NEXRAD weather radars composite image of the thunderstorms producing tornadoes in the south-central United States

On May 1, 2008, a large low pressure system developed over Nebraska, with a long warm front stretching east towards the Great Lakes. A cold front and dry line were situated across Oklahoma and Kansas during the late afternoon. The Storm Prediction Center (SPC) issued a moderate risk of severe weather for eastern Kansas and a small part of Missouri, which included Kansas City. On May 2 another moderate risk of severe weather was issued by the SPC from Central Illinois to northern Louisiana.

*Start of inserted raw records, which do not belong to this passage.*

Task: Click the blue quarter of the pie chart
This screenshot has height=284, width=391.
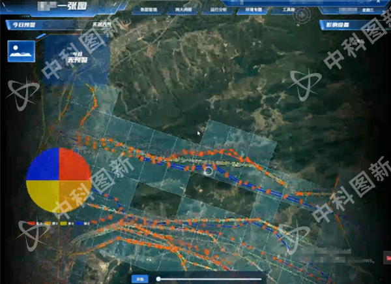Action: tap(43, 164)
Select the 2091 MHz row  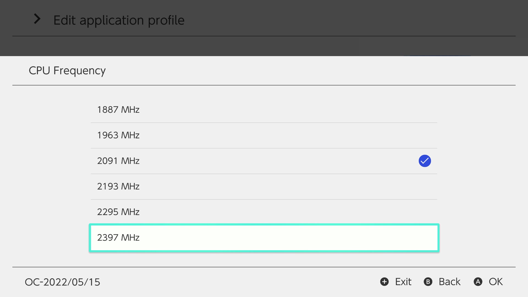263,161
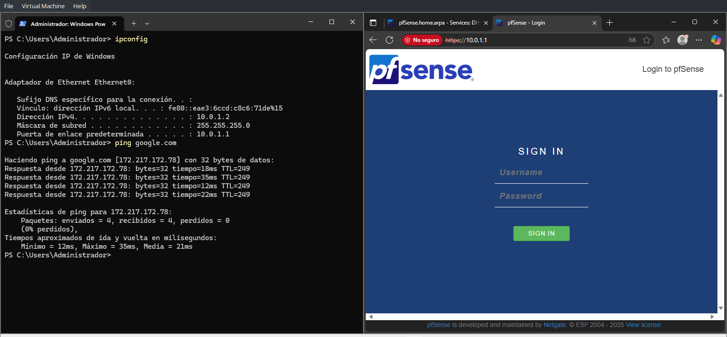Open Edge settings and more menu
This screenshot has height=337, width=727.
pos(699,40)
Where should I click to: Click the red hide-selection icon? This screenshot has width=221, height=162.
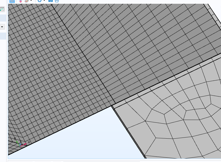(x=20, y=1)
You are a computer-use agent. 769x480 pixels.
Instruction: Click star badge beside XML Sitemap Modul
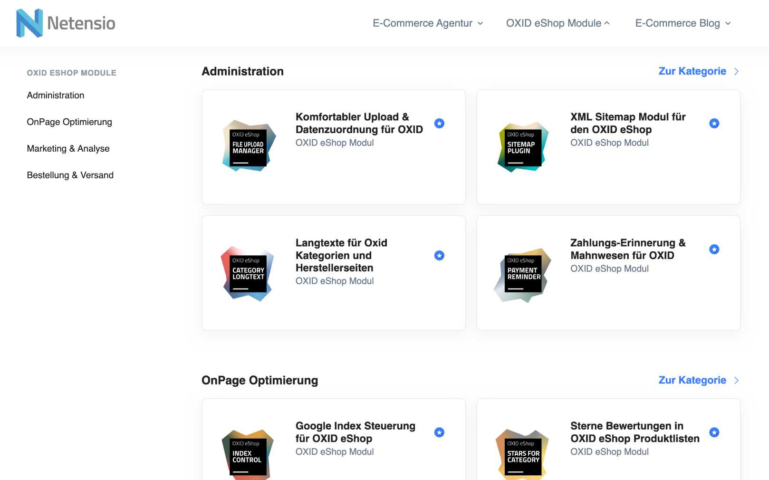(714, 124)
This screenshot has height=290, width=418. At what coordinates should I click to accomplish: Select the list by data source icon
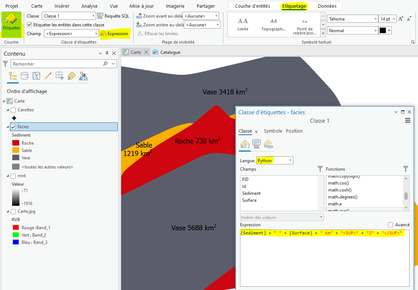[25, 76]
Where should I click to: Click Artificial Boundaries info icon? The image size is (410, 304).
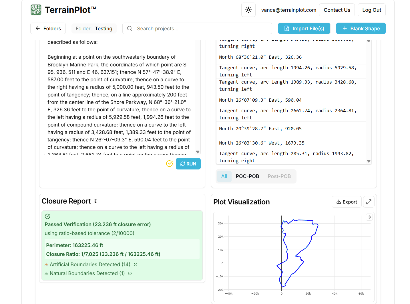pyautogui.click(x=136, y=264)
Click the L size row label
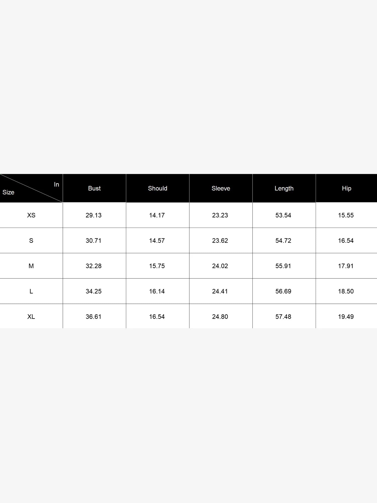This screenshot has width=377, height=503. click(31, 291)
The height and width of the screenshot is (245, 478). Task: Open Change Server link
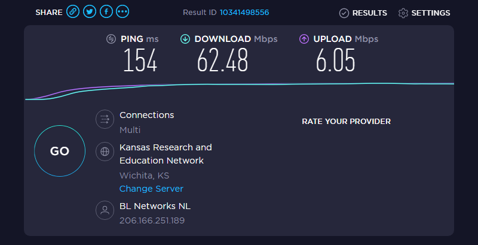pos(151,189)
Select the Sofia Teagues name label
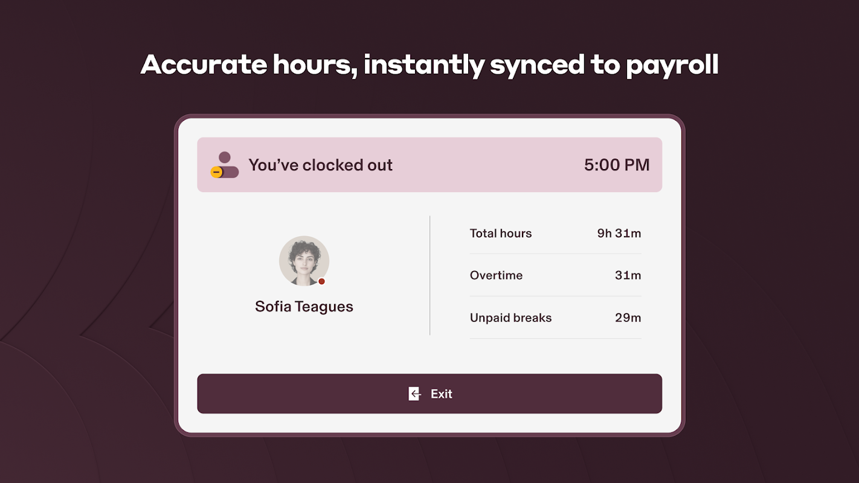Viewport: 859px width, 483px height. click(304, 307)
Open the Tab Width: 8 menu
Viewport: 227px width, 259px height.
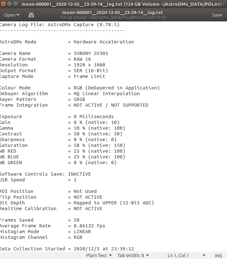[133, 255]
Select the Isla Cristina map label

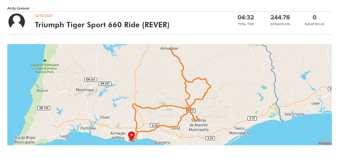coord(294,114)

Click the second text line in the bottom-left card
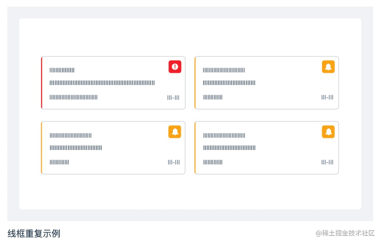click(76, 148)
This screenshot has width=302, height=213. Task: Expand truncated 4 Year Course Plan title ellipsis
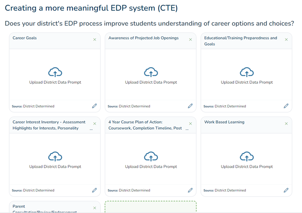pyautogui.click(x=187, y=129)
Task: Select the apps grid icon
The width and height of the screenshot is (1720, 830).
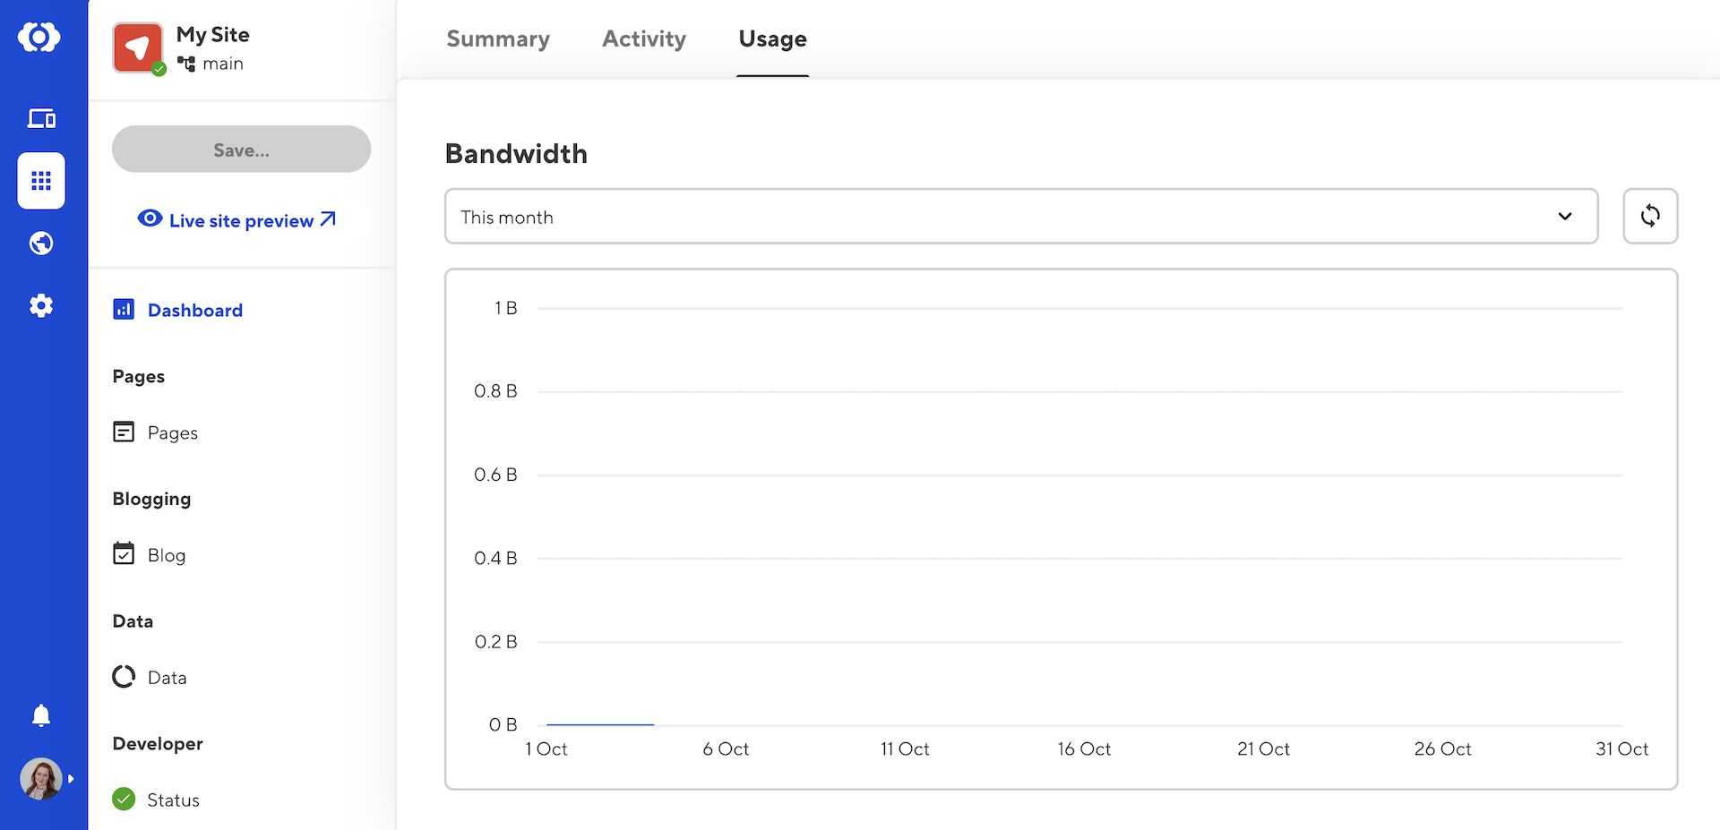Action: click(41, 181)
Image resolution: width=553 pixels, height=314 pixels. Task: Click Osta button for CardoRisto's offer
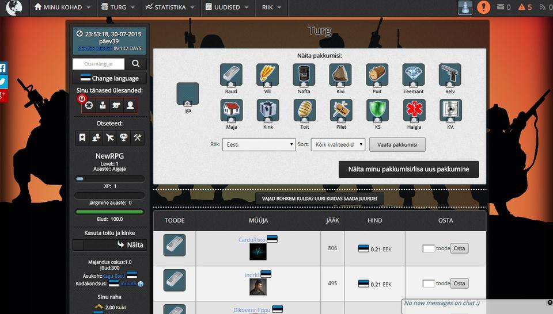tap(459, 248)
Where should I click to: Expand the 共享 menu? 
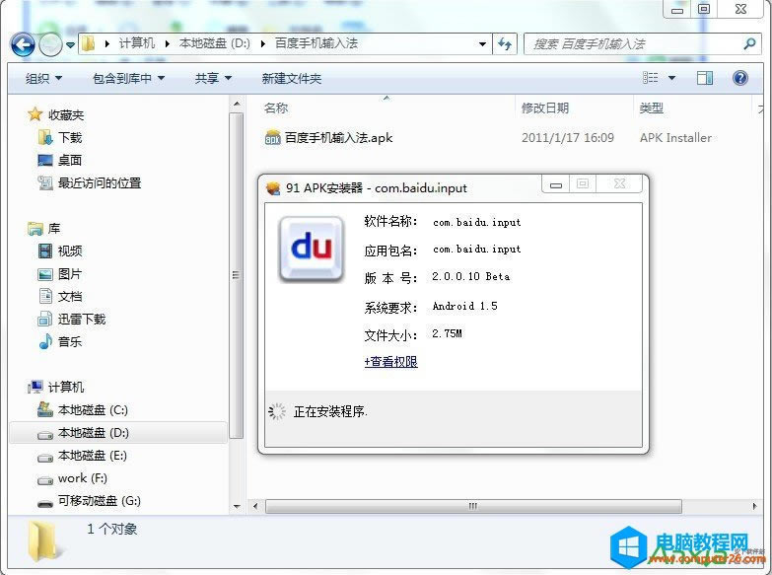[213, 78]
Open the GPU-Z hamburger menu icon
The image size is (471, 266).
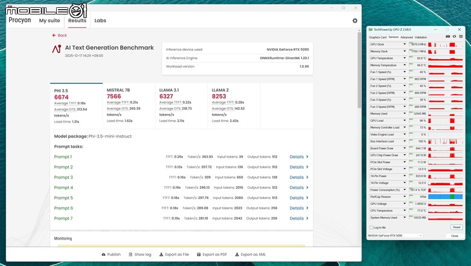(461, 37)
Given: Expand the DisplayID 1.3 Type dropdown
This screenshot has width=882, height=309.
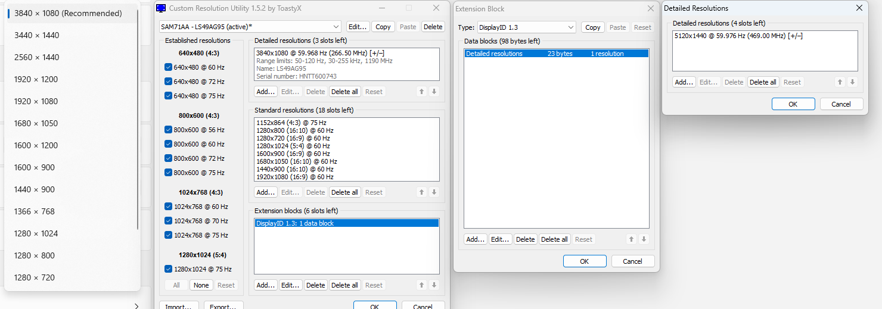Looking at the screenshot, I should tap(525, 27).
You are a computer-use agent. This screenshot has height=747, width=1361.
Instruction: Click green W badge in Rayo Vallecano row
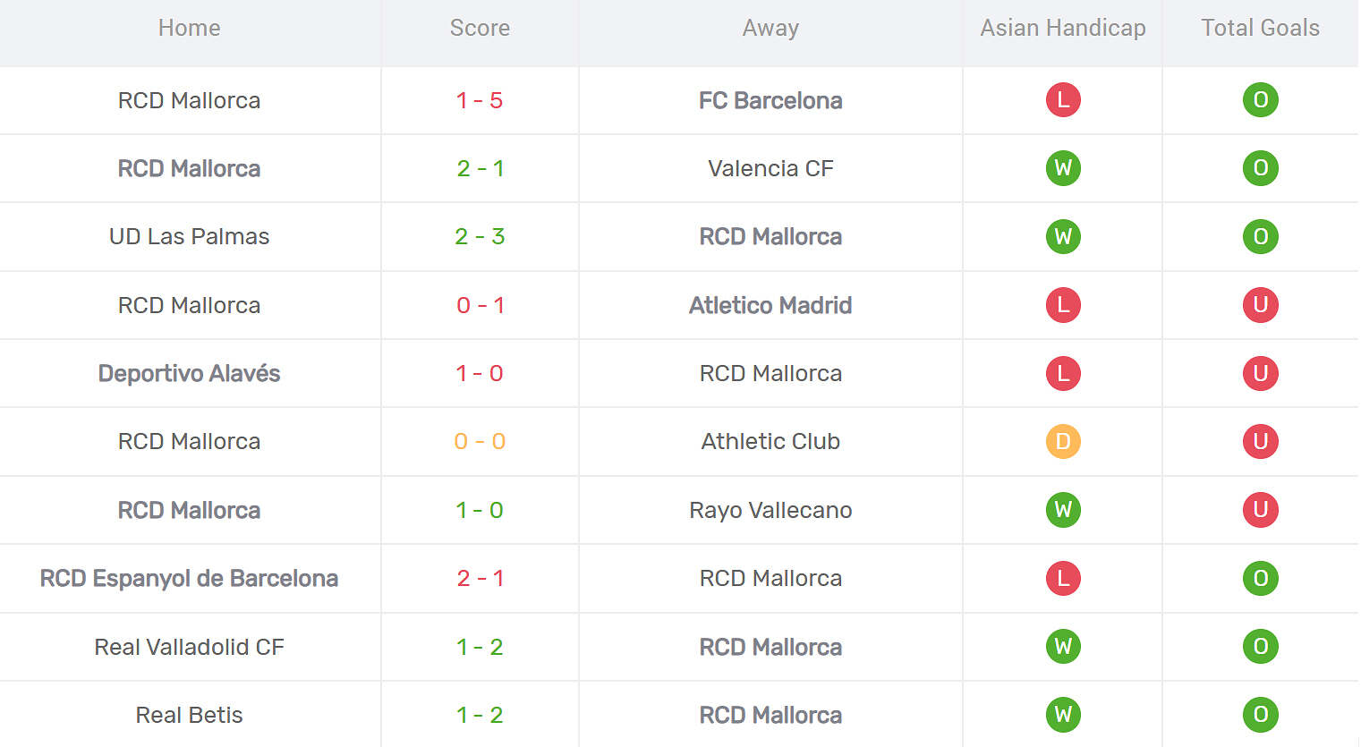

The risk area was later revised southward to only include eastern Arkansas, western Tennessee, and northwestern Mississippi. Most of the severe weather shifted into Arkansas where dewpoints were near 70 F with CAPE values over 2000 j/kg (in some places up to 3000 j/kg) and helicity values (potential for rotating winds) were exceeding 200 m2/s2.

While most of the severe activity was situated across the southern states, tornado watches were also issued for portions of southern Wisconsin, southern Michigan and northern Indiana as activity developed near the center of the low. No tornadoes were reported in this watch area.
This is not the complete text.